>>>>

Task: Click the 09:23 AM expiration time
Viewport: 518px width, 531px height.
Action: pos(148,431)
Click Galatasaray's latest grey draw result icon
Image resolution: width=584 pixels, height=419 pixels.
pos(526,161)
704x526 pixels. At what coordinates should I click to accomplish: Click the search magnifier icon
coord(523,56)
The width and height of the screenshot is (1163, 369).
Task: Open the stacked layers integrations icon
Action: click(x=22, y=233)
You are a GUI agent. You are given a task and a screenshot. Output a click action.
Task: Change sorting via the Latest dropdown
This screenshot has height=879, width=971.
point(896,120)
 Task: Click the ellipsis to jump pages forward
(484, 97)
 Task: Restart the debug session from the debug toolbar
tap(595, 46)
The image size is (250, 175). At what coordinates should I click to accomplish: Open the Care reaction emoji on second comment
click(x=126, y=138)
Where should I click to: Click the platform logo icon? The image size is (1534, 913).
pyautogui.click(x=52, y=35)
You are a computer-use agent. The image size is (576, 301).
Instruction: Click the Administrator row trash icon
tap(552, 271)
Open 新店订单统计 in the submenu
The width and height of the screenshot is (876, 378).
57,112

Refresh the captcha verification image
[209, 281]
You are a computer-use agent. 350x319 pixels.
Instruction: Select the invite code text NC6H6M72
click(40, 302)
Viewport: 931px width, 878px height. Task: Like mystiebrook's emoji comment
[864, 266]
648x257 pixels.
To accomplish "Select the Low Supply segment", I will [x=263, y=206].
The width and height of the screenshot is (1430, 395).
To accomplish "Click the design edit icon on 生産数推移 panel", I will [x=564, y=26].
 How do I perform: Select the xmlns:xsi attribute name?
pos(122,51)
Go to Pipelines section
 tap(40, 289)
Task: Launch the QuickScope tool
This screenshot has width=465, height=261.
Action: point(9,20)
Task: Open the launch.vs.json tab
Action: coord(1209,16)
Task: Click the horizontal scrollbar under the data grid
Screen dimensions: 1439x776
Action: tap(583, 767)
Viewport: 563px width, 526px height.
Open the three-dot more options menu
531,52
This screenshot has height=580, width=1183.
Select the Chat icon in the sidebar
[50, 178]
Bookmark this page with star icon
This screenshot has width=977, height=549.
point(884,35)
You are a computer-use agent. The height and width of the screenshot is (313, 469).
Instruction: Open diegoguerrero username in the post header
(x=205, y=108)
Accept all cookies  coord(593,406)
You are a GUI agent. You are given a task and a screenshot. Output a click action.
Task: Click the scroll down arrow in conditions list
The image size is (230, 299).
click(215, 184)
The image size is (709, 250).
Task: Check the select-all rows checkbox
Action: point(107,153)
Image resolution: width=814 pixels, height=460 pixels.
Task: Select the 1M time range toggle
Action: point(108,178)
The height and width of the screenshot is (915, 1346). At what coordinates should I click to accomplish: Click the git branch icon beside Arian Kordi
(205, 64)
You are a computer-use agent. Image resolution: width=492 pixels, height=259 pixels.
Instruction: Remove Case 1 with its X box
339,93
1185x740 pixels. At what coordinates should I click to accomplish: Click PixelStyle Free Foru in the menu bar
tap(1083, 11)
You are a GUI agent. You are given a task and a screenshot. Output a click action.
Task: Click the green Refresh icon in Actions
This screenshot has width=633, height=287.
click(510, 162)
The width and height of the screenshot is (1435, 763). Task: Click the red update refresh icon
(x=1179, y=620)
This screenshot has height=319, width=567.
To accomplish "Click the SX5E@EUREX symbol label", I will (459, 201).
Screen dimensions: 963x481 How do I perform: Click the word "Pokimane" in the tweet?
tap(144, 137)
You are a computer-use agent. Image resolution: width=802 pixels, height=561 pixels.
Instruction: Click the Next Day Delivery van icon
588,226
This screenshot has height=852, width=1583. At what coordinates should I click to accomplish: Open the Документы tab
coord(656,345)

<<<<

§ **WHAT IS ASKED**
Copy out the part of the material that opens with the line containing "How do I perform: Select" and closes with the line containing "tap(40, 289)", keeping every line, including the requests. Shift each coordinate in the answers by -8 and leave all other text unchanged.

§ **RESPONSE FOR THIS EXERCISE**
 How do I perform: Select the xmlns:xsi attribute name?
pos(114,43)
Go to Pipelines section
 tap(32, 281)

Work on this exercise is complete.